Segment Start: RECORDS PROVIDED
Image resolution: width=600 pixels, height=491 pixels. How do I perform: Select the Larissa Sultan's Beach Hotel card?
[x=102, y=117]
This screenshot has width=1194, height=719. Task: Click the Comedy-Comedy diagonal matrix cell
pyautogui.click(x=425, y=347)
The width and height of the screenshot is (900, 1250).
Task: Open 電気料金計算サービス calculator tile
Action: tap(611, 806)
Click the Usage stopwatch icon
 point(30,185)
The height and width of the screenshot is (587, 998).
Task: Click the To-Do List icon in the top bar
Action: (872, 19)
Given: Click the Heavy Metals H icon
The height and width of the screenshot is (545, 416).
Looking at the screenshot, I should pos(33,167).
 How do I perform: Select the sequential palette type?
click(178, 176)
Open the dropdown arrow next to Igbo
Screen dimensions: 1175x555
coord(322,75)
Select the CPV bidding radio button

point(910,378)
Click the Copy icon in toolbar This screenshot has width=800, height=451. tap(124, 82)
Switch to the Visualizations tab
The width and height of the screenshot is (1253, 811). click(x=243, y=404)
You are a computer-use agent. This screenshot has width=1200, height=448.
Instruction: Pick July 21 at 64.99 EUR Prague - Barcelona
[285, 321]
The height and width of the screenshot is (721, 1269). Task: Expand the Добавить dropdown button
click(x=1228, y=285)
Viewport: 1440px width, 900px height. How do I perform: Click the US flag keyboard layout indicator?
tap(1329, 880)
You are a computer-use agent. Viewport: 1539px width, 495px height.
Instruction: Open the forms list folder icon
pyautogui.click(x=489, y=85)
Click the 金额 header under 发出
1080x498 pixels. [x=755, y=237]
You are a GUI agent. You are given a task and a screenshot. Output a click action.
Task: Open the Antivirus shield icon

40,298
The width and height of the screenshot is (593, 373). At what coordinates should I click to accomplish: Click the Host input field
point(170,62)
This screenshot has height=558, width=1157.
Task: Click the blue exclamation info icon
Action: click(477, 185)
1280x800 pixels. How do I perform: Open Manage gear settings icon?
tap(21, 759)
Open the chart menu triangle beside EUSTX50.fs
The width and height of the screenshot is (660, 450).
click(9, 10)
Segment End: RECORDS PROVIDED
» **ACTION ITEM**:
What lines in the entries above hold "computer"? Copy every one.

» **WRITTEN ANSWER**:
You are a computer-use agent. This screenshot has width=1200, height=448.
You are a computer-use agent. Viewport: 1539px width, 495px height.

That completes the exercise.